Yapılacak İş:
Verilen metinde adı geçen bütün kişileri, metinde yazıldıkları biçimde listeleyin.

Verilen Metin:
————

Erdoğan Suharto'nun Akıbetini mi Paylaşacak!
Şimdi Tayyip Erdoğan, tüm bu sözleri duysa "bunlar ideolojik angajman" diye kestirip atacak! Küresel kapitalizmin yoksullaştıran boyutundan bahsettikçe AKP hükümeti hep "bunlar ideolojik görüşler" diye eleştirileri savsakladı, "Biz bu işe bereket bulaştırdık" lafı ile kapitalist politikaların açmazlarını sürdürdükleri gerçeğini eğip büktü. IMF politikalarını "bereketlendirerek" uygulayanlar; geniş kesimler için güvensiz bir geleceği; tarım başta olmak üzere ekonomik faaliyetlerde tekelleşmeyi; sosyal devletin kırpıldığını ifade etmediler hiç. Erdoğan'ın tabiri ile "fakir fukara, garip gureba" ise; aldığı üç-beş torba kömür yardımı ve üç kuruş işsizlik bağışı ile susmalı ve "Müslüman demokrat" bir yönetime sahip olduğu için haline şükretmeliydi!
Erdoğan kapitalizmin doğasını izah eden tüm bu açıklama ve eleştirilere ne kadar "ideolojik jargon" derse desin! Hayat tekzip edilemeyen en büyük sözü söylüyor! Bu zalim ekonomik düzenin dümeninde; kapitalist krizi derinleştiren 28 Şubat darbecilerinden daha mahir olduklarını sananlar, şimdi kriz tehditleri karşısında oligarşiye sığınma ataklarına girişiyor; başörtüsünün halkın hiç de gündeminde olmadığını ispata kalkışıyorlar. Geriye bize de, Fehmi Koru'nun "ABD'den basılan düğmeler" ile ilgili analizlerini okumak kalıyor.
Asya Kaplanları'ndan ibret almamış görünüyorlar. IMF'nin kaleme aldığı politikalar halkları ve geniş kesimleri yoksullaştırmayı; yoksullar aleyhine adaletsiz bir milli gelir artışını, sosyal çalkantılara kapı aralayan ekonomik uçurumları kaçınılmaz olarak getirdiğini güney doğu Asya ülkeleri göstermedi mi? Bir zamanlar Asya Mucizesi" diyordu IMF ve dünya ekonomi çevreleri Asya'ya; aynen daha dün Türkiye'nin AKP'li ekonomi politikalarına "Türkiye Başarısı" dedikleri gibi.

————

Veri Kümesi İçeriği:

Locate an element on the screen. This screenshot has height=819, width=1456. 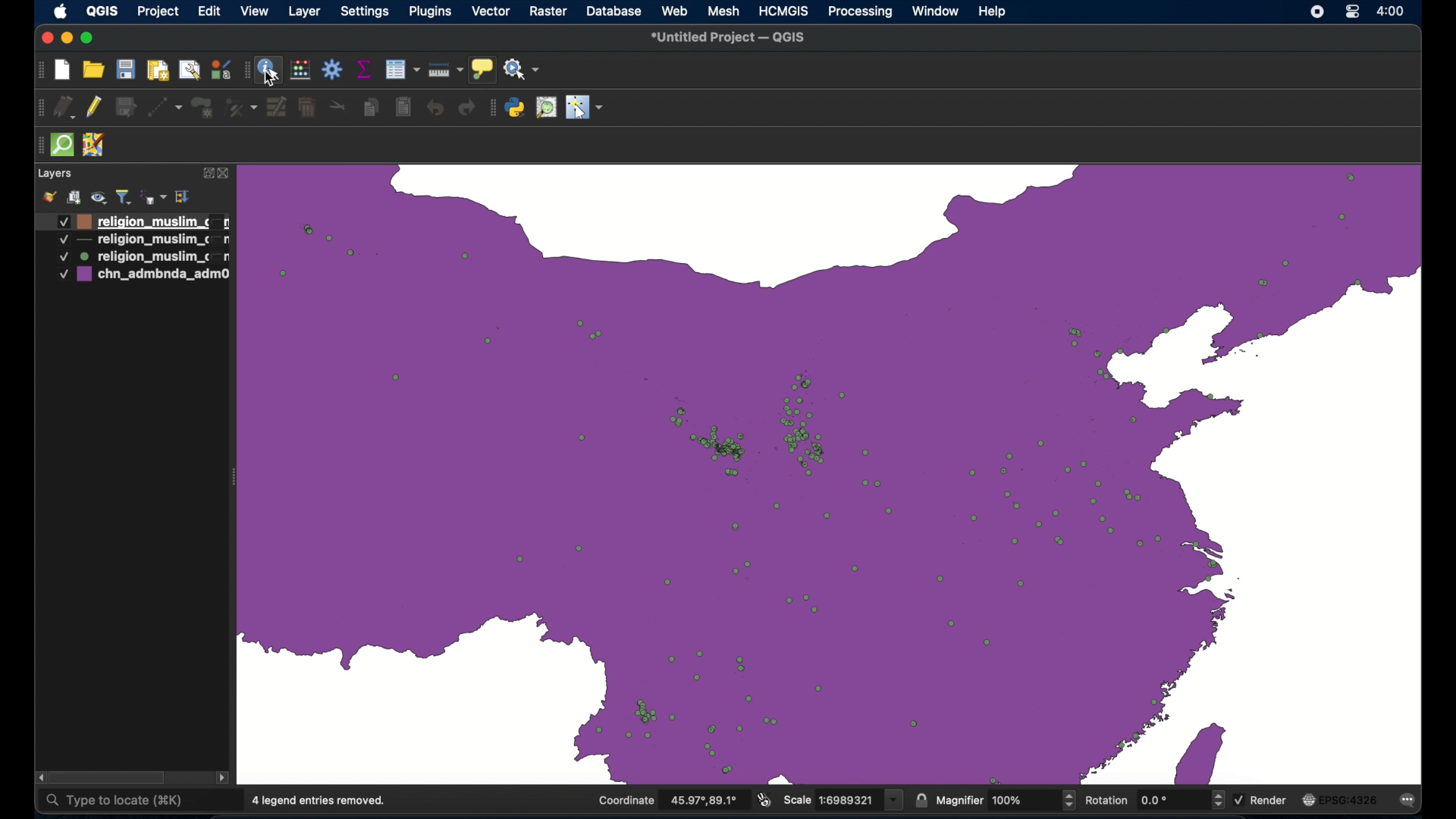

————

Alıştırma Yanıtı:
Suharto
Tayyip Erdoğan
Fehmi Koru